So I am beginning Munkres' textbook on topology.
The topological definition of continuity reads:
$f:X\rightarrow Y$ is continuous if for each open subset $V\subset Y$, $f^{-1}(V)$ is an open subset of $X$.
Of course, it does fit the epsilon-delta definition of continuity since in
$\forall\epsilon\exists\delta,|x-x_0|<\delta\Rightarrow|f(x)-f(x_0)|<\epsilon$
$|x-x_0|<\delta$ and $|f(x)-f(x_0)|<\epsilon$ are both open.

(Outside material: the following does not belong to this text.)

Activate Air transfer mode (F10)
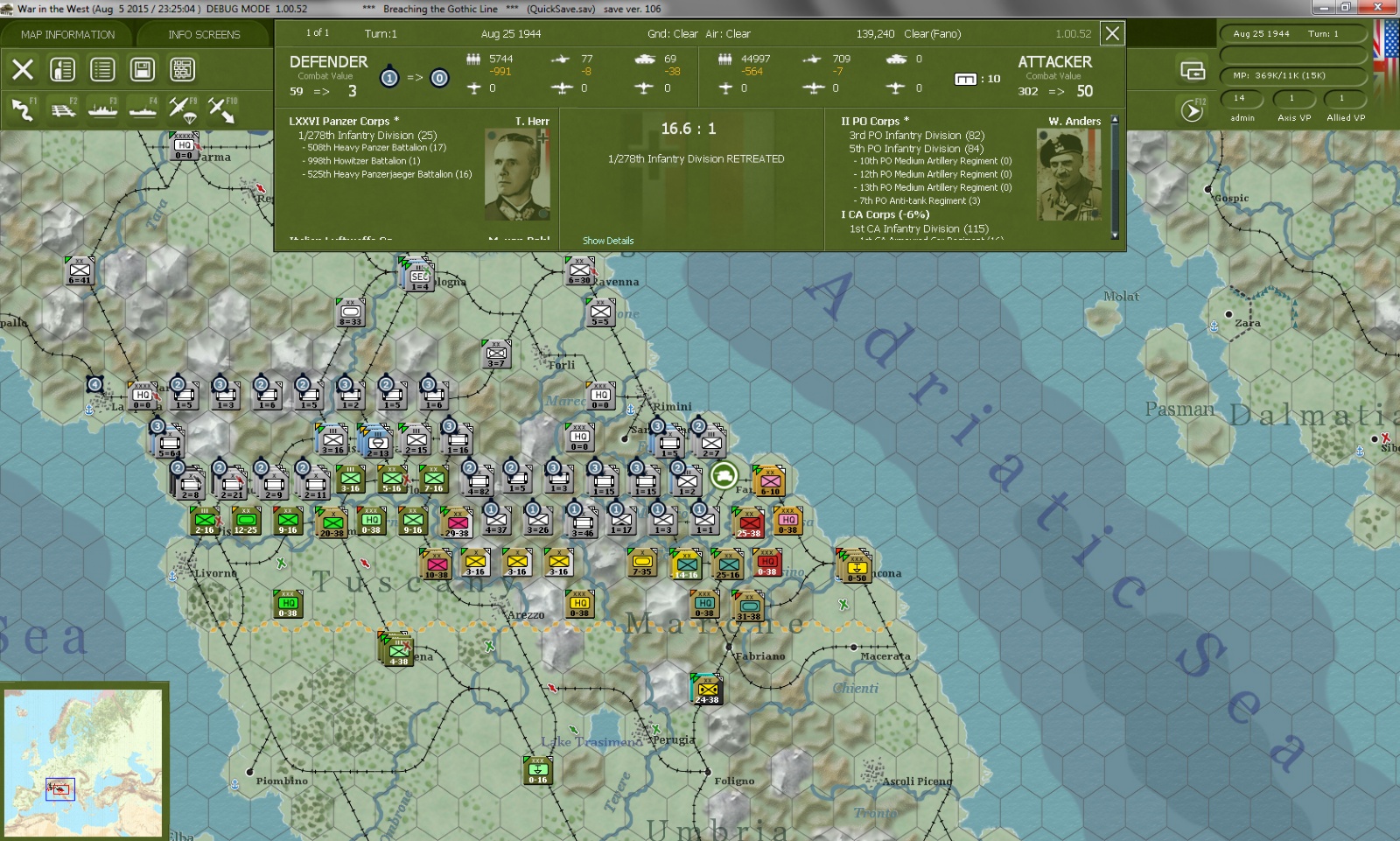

Also, since openess of a set means closeness of that set's complement, the following epsilon-delta definition (which is valid) also agree with the topological definition:
$\forall\epsilon\exists\delta,|x-x_0|\le\delta\Rightarrow|f(x)-f(x_0)|\le\epsilon$
Yet my question is, how about the following epsilon-delta definition?
$\forall\epsilon\exists\delta,|x-x_0|\le\delta\Rightarrow|f(x)-f(x_0)|<\epsilon$
1.) Is it a valid definition of continuity of $\mathbb{R}^n$ regardless of the topological definition?
2.) If yes, does it agree with the topological definition of continuity?